Oggi Giorgia Benusiglio ha 35 anni, è laureata in Scienze della Formazione e lavora come testimonial anti-droga. Racconta la sua storia a centinaia di ragazzi ogni giorno nelle scuole e ovunque ce ne sia bisogno. È brava, comunica in maniera diretta con parole semplici ma incisive. Nell’auditorium Urbani di Passignano non vola una mosca quando comincia a raccontare la sua storia: «Nell’adolescenza ci sentiamo invincibili e pensiamo che le tragedie succedano solo agli altri. Anche io a 16 anni ero convinta di avere il mondo in mano, di poter gestire la mia vita, ma non è andata così. Ho rischiato di buttarla via, la mia vita, e ancora oggi sono attaccata ad una pasticca che mi abbassa le difese immunitarie perché il mio corpo non riconosce il nuovo fegato. Alessandra mi ha donato un fegato nuovo, lei è morta in un incidente stradale, non aveva le cinture. Io oggi vivo per due».

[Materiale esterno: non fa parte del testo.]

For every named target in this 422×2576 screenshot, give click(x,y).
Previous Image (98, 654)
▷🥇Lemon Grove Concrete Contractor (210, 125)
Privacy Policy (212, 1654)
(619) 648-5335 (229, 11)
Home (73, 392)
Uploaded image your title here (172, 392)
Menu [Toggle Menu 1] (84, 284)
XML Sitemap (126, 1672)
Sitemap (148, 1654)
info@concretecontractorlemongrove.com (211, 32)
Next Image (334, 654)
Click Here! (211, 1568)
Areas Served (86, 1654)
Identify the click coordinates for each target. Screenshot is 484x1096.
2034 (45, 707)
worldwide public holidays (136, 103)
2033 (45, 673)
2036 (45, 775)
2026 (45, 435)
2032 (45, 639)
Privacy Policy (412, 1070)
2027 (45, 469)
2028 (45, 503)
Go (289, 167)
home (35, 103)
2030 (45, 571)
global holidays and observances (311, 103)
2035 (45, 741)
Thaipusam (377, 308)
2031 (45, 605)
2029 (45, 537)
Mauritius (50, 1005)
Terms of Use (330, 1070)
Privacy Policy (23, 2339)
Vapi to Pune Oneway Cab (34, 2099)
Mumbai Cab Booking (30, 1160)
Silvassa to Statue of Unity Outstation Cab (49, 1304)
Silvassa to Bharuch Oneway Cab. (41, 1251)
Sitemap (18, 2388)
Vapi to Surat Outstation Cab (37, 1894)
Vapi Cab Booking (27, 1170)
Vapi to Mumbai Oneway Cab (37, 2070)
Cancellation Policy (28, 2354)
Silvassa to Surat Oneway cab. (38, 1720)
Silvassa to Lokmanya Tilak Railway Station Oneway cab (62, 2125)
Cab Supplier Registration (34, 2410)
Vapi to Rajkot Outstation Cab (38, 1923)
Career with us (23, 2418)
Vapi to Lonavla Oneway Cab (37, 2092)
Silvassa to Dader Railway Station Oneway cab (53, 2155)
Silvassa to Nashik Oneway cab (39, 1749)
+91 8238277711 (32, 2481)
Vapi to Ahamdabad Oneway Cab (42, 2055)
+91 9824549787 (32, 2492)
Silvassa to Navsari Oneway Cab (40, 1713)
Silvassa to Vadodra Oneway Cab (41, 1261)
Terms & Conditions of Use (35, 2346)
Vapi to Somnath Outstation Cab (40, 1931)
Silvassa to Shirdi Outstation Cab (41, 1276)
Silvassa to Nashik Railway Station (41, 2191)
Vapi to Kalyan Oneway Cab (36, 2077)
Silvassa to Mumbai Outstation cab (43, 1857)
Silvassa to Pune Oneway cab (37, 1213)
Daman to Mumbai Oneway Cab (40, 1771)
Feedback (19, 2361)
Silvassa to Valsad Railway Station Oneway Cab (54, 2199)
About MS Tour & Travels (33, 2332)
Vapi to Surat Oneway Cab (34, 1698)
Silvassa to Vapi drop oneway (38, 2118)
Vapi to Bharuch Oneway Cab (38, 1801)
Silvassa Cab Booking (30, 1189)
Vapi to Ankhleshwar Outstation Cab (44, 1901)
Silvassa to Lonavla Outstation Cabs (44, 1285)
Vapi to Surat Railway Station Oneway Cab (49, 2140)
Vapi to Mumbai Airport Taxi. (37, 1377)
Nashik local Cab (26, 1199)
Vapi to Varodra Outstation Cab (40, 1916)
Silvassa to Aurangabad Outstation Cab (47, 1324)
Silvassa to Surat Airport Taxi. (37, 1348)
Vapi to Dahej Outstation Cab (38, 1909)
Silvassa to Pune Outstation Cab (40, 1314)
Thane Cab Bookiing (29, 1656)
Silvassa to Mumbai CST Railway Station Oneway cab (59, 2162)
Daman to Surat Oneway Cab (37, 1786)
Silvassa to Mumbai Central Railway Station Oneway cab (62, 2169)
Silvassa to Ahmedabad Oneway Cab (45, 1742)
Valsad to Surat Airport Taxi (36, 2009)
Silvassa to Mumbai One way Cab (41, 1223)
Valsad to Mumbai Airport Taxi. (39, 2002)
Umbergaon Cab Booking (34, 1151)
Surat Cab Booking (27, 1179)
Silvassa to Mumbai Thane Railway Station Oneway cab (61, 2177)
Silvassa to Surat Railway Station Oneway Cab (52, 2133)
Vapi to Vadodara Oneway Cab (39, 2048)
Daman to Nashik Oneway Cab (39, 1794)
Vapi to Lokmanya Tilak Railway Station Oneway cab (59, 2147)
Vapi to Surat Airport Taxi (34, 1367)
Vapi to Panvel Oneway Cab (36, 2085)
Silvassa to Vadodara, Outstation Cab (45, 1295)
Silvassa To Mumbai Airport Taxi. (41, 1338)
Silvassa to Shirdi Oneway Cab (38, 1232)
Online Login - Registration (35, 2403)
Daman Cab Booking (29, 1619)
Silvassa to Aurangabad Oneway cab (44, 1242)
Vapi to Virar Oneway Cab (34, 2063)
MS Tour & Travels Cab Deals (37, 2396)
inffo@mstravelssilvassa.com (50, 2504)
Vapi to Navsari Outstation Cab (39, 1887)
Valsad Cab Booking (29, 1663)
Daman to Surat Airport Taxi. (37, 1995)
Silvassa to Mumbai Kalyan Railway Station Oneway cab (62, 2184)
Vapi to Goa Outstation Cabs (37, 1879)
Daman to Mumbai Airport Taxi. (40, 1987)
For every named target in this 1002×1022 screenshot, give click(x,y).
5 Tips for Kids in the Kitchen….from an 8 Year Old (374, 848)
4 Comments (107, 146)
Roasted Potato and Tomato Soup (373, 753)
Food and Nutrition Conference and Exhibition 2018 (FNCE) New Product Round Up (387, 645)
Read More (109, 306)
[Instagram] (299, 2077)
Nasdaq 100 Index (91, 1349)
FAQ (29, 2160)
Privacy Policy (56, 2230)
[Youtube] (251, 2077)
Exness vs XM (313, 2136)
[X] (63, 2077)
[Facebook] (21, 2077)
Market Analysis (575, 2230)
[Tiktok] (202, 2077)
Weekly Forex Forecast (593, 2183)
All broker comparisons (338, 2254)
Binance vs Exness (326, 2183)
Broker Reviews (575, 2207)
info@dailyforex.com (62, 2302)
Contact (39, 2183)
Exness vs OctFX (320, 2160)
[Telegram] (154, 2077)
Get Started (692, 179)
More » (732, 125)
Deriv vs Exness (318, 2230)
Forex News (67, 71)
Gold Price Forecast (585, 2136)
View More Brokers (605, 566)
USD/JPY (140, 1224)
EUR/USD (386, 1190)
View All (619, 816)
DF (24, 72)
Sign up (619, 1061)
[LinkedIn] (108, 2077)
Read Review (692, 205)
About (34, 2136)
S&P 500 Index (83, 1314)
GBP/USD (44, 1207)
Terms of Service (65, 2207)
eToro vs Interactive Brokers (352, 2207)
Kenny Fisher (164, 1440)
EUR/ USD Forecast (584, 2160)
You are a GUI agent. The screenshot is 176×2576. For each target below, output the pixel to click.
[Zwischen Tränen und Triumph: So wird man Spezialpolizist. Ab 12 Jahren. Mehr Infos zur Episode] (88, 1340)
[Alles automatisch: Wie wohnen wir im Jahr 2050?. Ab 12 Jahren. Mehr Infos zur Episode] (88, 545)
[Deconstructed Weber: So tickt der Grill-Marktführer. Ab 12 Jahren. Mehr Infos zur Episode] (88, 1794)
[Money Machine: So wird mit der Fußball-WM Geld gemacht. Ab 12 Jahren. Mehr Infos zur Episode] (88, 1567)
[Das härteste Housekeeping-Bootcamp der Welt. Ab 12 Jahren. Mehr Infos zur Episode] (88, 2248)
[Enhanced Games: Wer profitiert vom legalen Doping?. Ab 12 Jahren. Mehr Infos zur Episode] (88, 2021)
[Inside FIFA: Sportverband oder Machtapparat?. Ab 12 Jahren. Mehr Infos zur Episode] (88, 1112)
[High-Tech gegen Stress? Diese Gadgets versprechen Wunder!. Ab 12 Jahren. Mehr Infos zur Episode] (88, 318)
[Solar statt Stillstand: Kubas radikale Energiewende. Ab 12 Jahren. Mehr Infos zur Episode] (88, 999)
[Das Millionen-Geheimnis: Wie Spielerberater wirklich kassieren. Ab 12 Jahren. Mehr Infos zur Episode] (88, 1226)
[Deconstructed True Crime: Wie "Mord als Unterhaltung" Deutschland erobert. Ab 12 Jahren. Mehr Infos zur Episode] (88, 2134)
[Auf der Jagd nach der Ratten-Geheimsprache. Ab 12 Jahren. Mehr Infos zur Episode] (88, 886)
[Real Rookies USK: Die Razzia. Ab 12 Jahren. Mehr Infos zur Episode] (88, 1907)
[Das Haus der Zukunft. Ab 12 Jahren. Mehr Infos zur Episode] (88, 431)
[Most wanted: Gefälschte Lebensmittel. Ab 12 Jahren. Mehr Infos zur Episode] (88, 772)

L’incontro con Giorgia Benusiglio

A iniziare questo lavoro di testimonial contro la droga nelle scuole era stato papà Mario, mentre Giorgia lottava per tornare a vivere dopo il difficile trapianto di fegato, poi lei decide di seguirlo e non si è più fermata: «Avevo paura del giudizio della gente e non volevo ricordare. Ma poi ho capito che quella poteva essere la mia missione, così eccomi qua. La cosa che spero più di tutte è che quando un amico, perché è sempre un amico che vi offrirà droghe, verrà da voi dicendovi di provare, voi ripensiate a me, a questo pomeriggio passato insieme e al calvario che ho passato. Se non siete in grado di affrontare anche solo una di delle terribili conseguenze del mio gesto, allora fermatevi e non fatelo».